■ **YOUR OBJECTIVE**:
Quote the listing below line for line, keeping every character unchanged.

■ **Dataset records**:
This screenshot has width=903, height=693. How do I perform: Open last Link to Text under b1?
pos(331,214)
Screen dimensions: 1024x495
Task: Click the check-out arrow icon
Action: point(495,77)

■ **THE RESPONSE**:
This screenshot has width=903, height=693. How do I perform: Open last Link to Text under b1?
pos(331,214)
Screen dimensions: 1024x495
Task: Click the check-out arrow icon
Action: point(495,77)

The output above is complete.